A Tennessee Comptroller’s Office audit of Van Buren County has found nine money handling findings with six reoccurring from last year.
Most of these findings come from cash overdrafts, failing to solicit bids and several expenditures exceeding appropriated amounts. Comptroller Director of Communications John Dunn said the repeat findings are concerning.
“It shows us that either there is an unwillingness or a failure to correct problems within a county,” Dunn said. “We urge the county to take a look at the issues noted in this report. Have a audit committee meet regularly to address them.”
The repeat findings range from the solid waste and sanitation fund to loans not being repaid properly.
“One repeat finding dealt with the solid waste and sanitation fund having a deficit in unassigned fund balance,” Dunn said. “Another was the general solid waste and sanitation and ambulance service fund had cash overdrafts during the year. Another was that interfund loans were not issued and repaid properly. The office had deficiencies in the lease purchase of a solid waste truck for at least the second year in a row. Another repeat finding was that the office of the county mayor had purchasing deficiencies. Another repeat finding is that there were no written agreements for solid waste collection services. Those will be the six repeat findings.”
Dunn said it is time for the county to address these findings.

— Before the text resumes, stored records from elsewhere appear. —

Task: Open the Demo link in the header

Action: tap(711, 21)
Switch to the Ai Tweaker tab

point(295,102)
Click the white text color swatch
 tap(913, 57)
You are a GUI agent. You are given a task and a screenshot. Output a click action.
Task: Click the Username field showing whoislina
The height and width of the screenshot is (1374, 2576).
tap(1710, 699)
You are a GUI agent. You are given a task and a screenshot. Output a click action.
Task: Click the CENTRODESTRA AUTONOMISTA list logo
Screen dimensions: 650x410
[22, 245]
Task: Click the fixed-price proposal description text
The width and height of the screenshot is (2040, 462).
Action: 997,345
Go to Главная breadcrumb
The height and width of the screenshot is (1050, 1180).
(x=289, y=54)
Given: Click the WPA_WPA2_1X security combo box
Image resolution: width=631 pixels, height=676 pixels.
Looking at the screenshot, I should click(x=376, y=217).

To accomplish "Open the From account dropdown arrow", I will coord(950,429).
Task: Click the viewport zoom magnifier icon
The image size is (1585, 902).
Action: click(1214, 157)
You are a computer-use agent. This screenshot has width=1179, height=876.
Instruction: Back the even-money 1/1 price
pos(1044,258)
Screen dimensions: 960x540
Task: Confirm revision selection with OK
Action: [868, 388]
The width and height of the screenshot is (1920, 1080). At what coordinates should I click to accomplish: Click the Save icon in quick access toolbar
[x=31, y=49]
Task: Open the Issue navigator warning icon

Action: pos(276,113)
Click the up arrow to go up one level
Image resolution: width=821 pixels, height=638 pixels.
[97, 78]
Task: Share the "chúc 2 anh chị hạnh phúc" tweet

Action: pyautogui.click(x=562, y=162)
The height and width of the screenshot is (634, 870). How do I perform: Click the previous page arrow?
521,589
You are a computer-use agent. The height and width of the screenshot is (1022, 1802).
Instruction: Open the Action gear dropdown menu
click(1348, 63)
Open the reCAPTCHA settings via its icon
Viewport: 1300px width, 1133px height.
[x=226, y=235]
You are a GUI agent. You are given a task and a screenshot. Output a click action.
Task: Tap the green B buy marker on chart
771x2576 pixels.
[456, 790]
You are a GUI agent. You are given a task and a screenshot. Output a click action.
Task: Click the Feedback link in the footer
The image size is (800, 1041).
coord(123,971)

“Our office has been heavily involved in Van Buren County for several months now,” Dunn said. “We continue to receive weekly financial updates from the county. The county has taken action to shore up some of its financial problems. They passed a tax increase as you know. What we are seeing is that there a need to really strengthen more of these financial management issues. These audit findings detail as we said a number of repeated issues. It is time for the county to really fix those lingering problems and take them seriously.”
Dunn said one finding detailed an issue on how the county leaders relay budget information to the county commission. In July 2019, the county had a negative balance of $62,000 in its general fund, but county commissioners got a report showing $230,000 available.
“That is almost a $300,000 difference between the actual amount of money that was in the fund and then what was presented to the county commission,” Dunn said. “It is vitally important that that information be accurate, so that the county commission and other county officials can make good decisions on accurate information at the time of the budget adoption.”
Dunn said once these issues are resolved, Van Buren will be financially stable as long as it follows its budget.